Modeling with Data

A Logit and some elasticities

05 August 13. [link]

This is a series of posts about doing interesting things with the Apophenia library of stats functions for C. Today's subject will be an analysis of a recent congressional vote regarding the funding of an NSA wiretap program. I'd promised to do this via a Logit. This continues a thread from two entries ago, when I set up Fisher's Exact test to easily reject the hypothesis that two categorical variables (vote, party) are independent. Those of you who are just interested in the results are encouraged to skim or skip the discussions of how the code was assembled. Also, please note that there's a PDF version of this linked above if the math doesn't render right in your browser.

This time, we'll look at contributions from defense contractors (and I will again send you to the blog of Govtrack's proprietor, Josh Tauberer, for details about the variables and their derivations). The short version of the story is that this was a vote to defund an NSA wiretapping program. An Aye vote is thus a vote against the NSA's wiretapping program; a No vote is in support of the wiretapping status quo. To give us one less level of indirection, I'll refer to the votes as anti-tap and pro-tap (and will ignore any quibbling about whether maintaining the status quo is really pro).

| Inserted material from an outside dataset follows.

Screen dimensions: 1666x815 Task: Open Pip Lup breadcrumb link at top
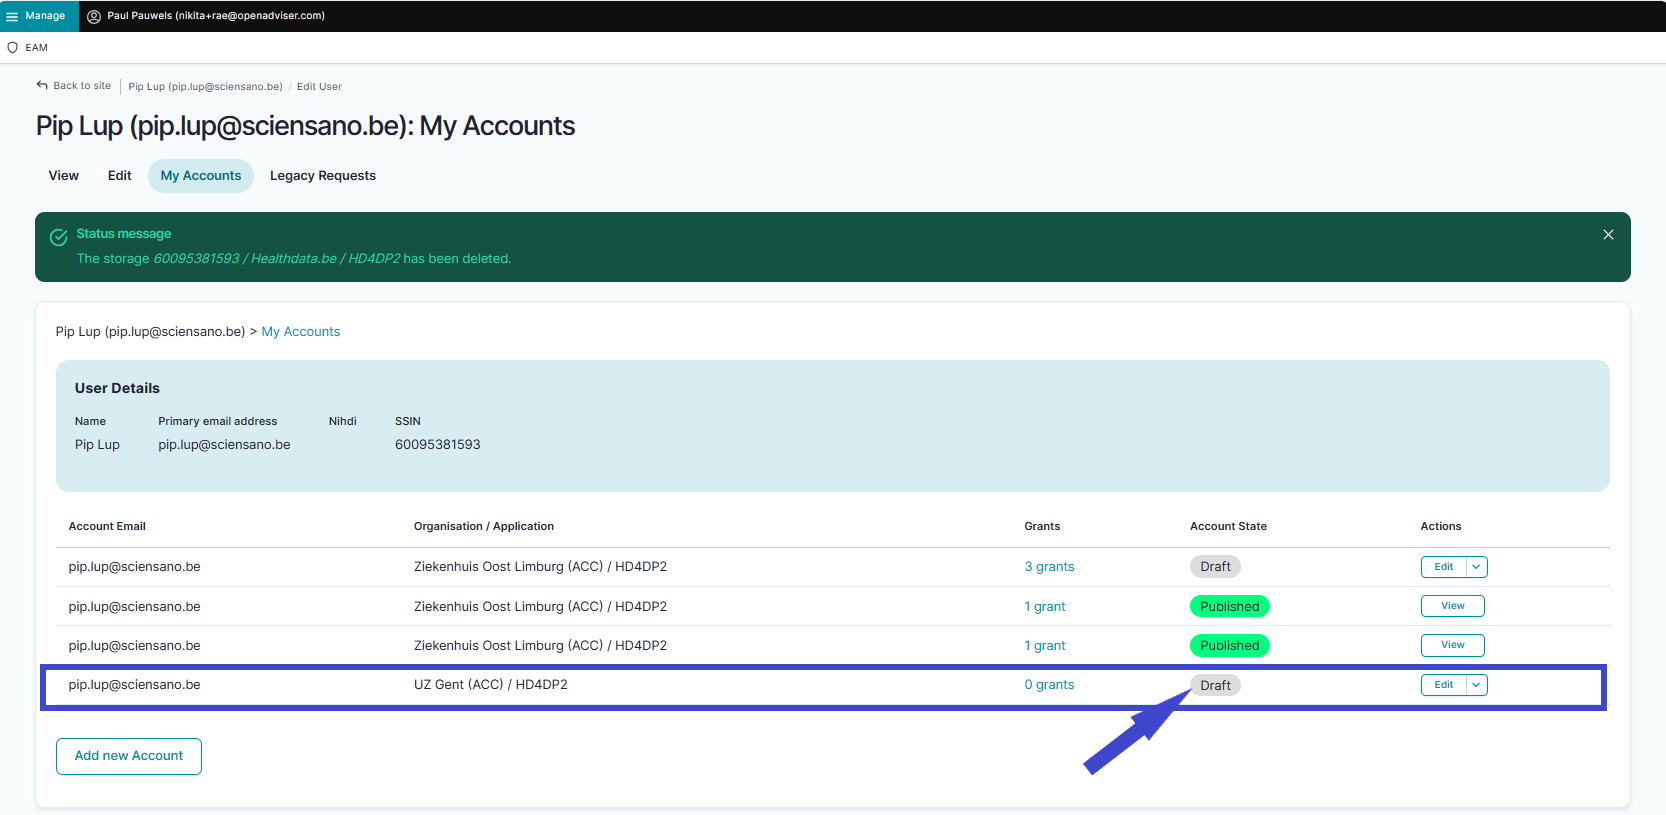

Mr Tauberer's entry is in reply to a post in a Condé Nast blog claiming that defense dollars are a better predictor of this vote than ideology. Josh's blog did a fine job of getting across that neither is a stellar predictor, and calls it a draw. I'm not going to revise that here, but will talk about what the Logit says about the effect of ideology and dollars.

Nothing in this discussion will be a slam dunk, but here are some results given the model, before I get into computing technique:

In aggregate, contributions had a greater influence in pushing the voters toward the pro-tap vote. Reading that the other way, ideology had a greater influence in pulling voters toward a no-tap vote. This is in aggregate; for a minority of observations it goes the other way.
The blogger for Condé Nast pointed out that the Aye votes received an average of twice the defense money that the No votes received. I verify that this is true below, but that doesn't mean that there's twice the influence.
In the context of only this vote and this model, a lot of campaign contributions were wasted: the marginal effect of the last dollar in campaign contributions on the vote was frequently almost nil.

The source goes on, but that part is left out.